The Mechanic
Gold’s is a gripping take on the question of culpability related to mass deaths, an account in which few escape unscathed.
Was he merely a cog in the machine, or a ruthless war criminal? Alan Gold’s The Mechanic follows a grieving granddaughter determined to honor her lost hero in the best way she can: by resuscitating the reputation of the man whom her grandfather failed to get exonerated at the Nuremberg Trials.
Chasca, following her grandfather’s funeral, finds a yellowed manuscript in his desk—the memoir of a Jewish man who claims to have been spared by the good will of an Auschwitz mechanic hanged as a war criminal. Encouraged by the strong sense of justice her grandfather instilled in her, she takes this manuscript to Yad Vashem, and then to the grandchildren of the supposed criminal, hoping to initiate a new trial, to elevate him from national scourge to hero.

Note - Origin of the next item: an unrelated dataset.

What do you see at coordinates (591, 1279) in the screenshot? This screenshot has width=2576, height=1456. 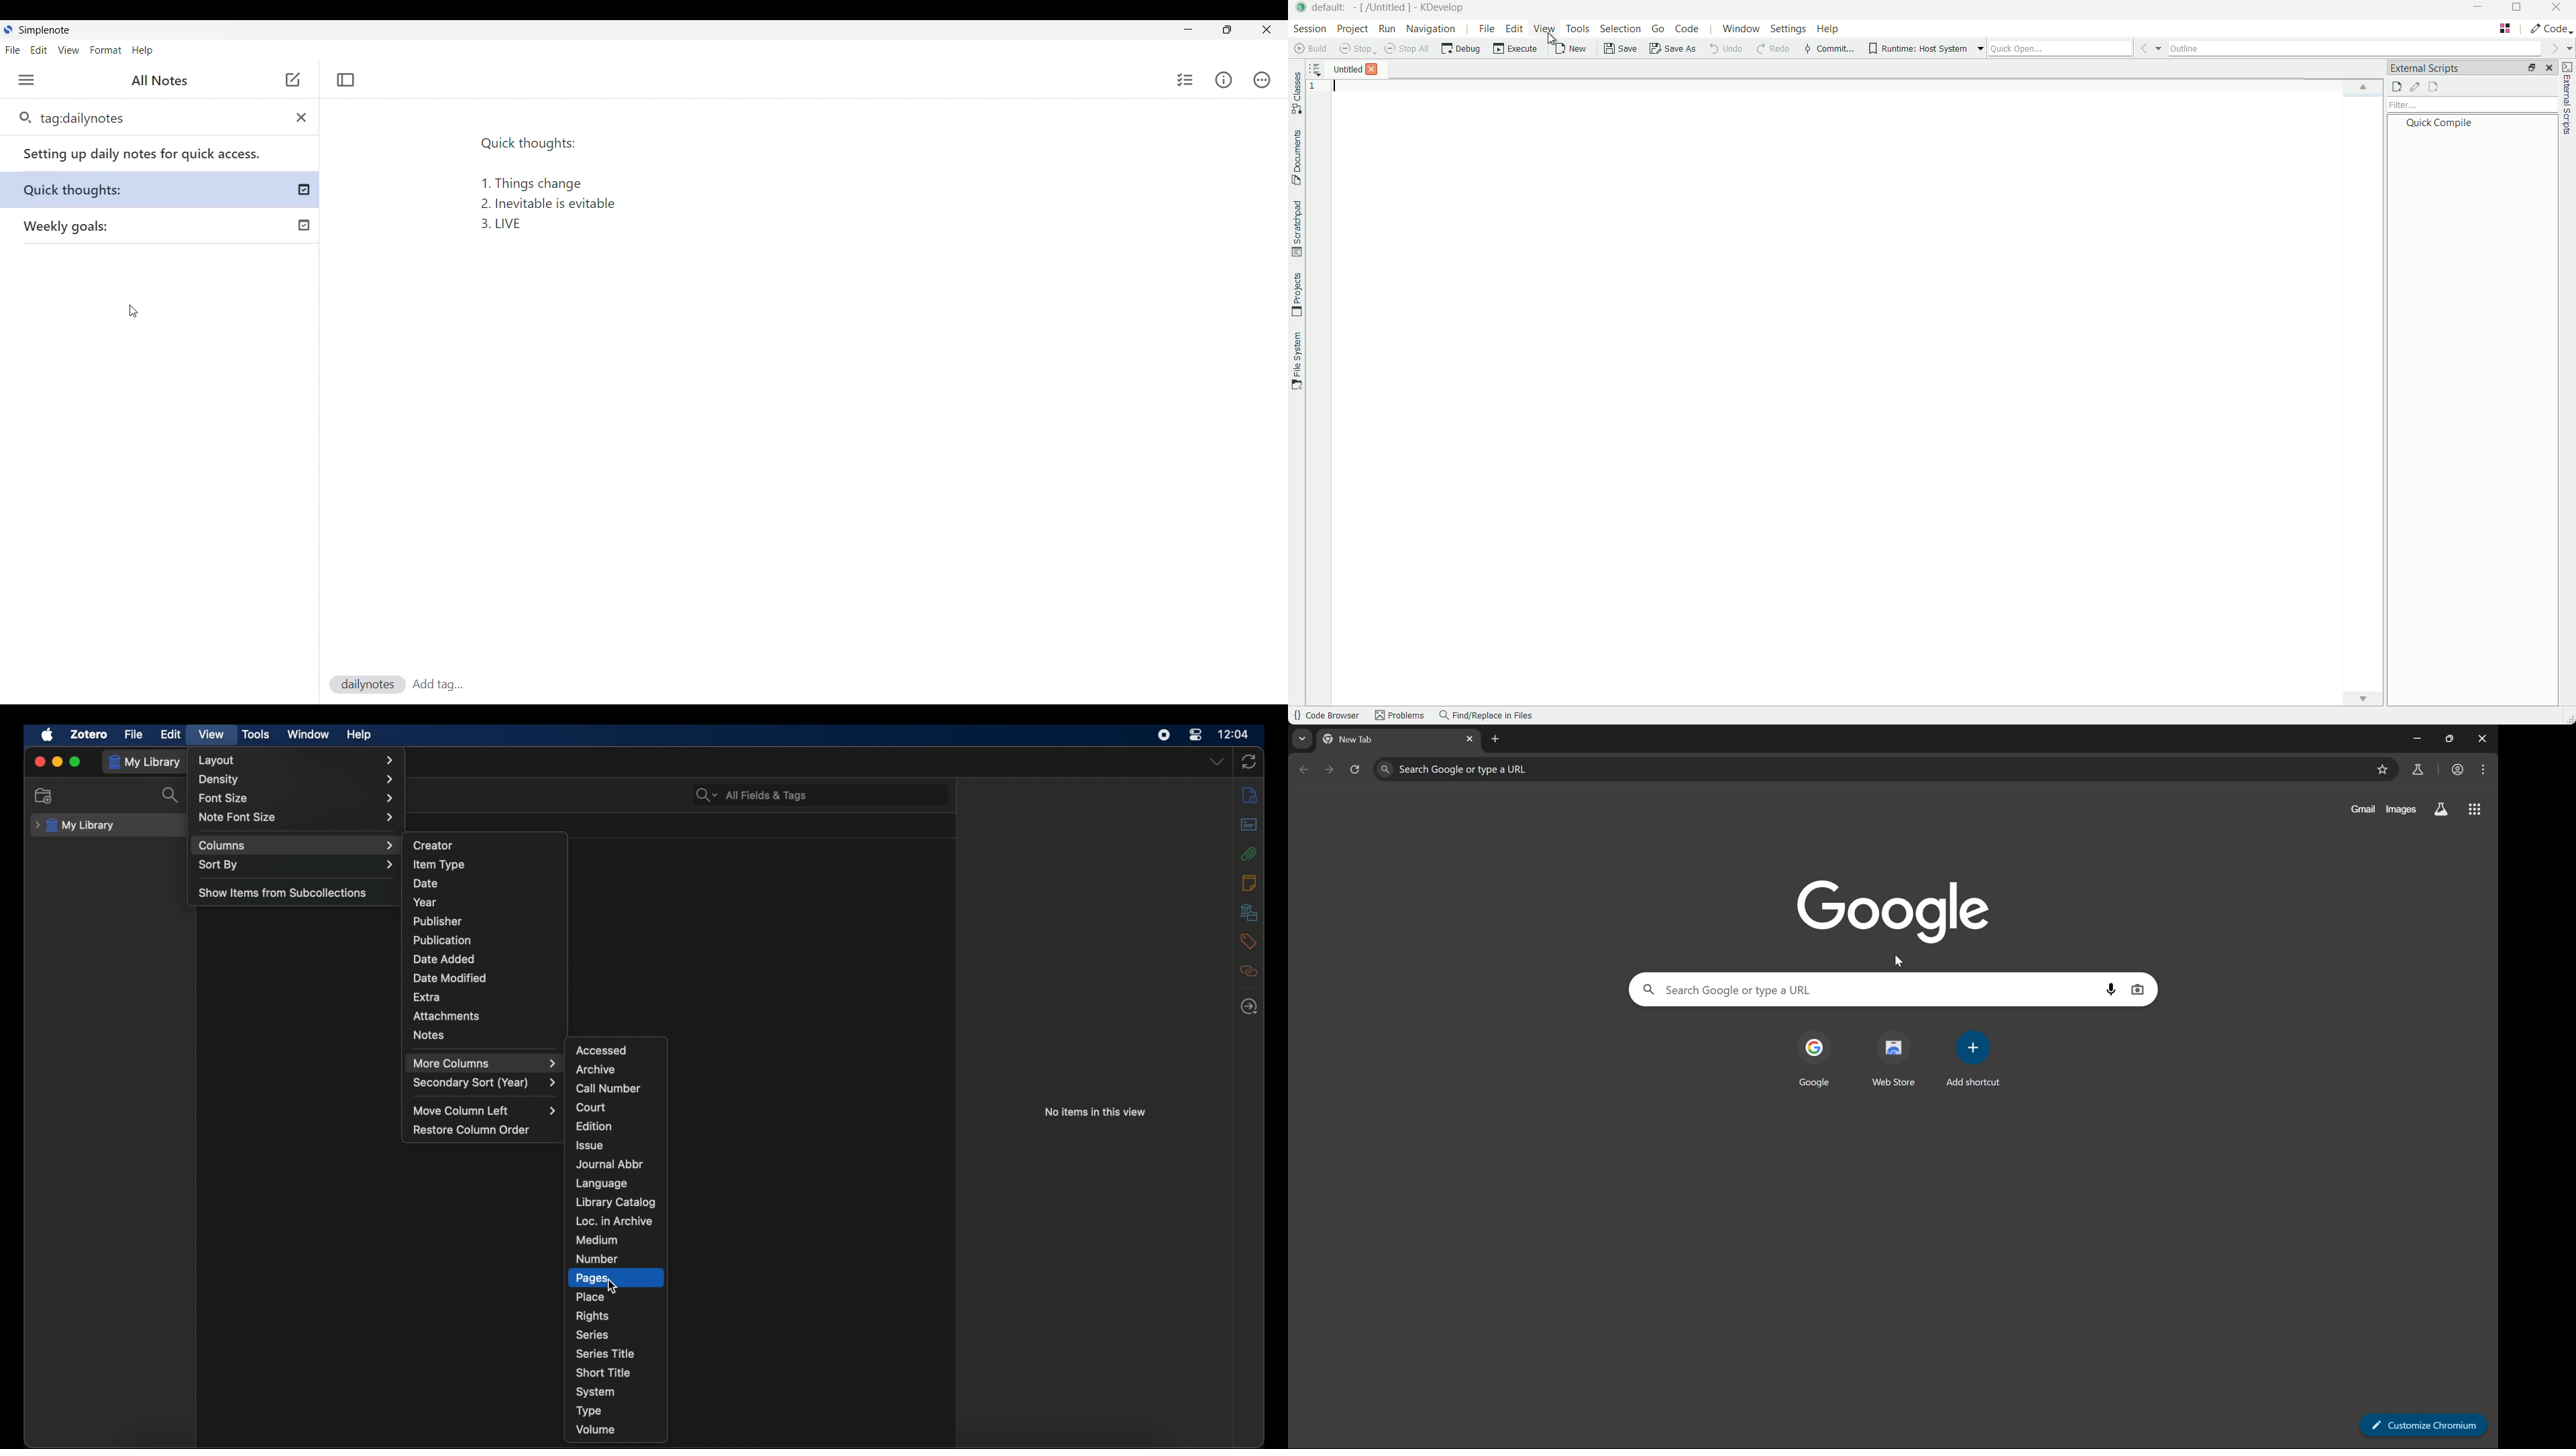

Interspersed with her travels are accounts from the memoir, in which a survivor, Gutman, recalls the horrors of the camps and the chance encounters with mechanic Wilhelm Deutch, who risked much to keep him alive. Deutch, charged with keeping the Auschwitz-Birkenau ovens running, finds a way to subvert the Nazis’ plans, one inmate at a time. But despite Gutman’s insistence that Deutch is a good man, he proves a challenge for his lawyer, assuming no blame and couching himself as a victim of the Allies. His trial brings up more questions than it answers, and Gutman, who writes so eloquently of what he owes the man, remains conspicuously absent as a witness for the defense.
The Mechanic troubles perennial questions related to accountability and genocide. As the two men’s stories, forced together by Chasca, threaten to reconverge, clear notions of guilt and innocence become murkier.
A shocking conclusion helps to clarify how much responsibility falls on the shoulders of those who knew what the Nazis were doing, but whose subversive actions could not stop the Holocaust. Gold’s is a gripping take on the question of culpability related to mass deaths, an account in which few escape unscathed, and through which some measure of peace—or, at least, of certainty—is available.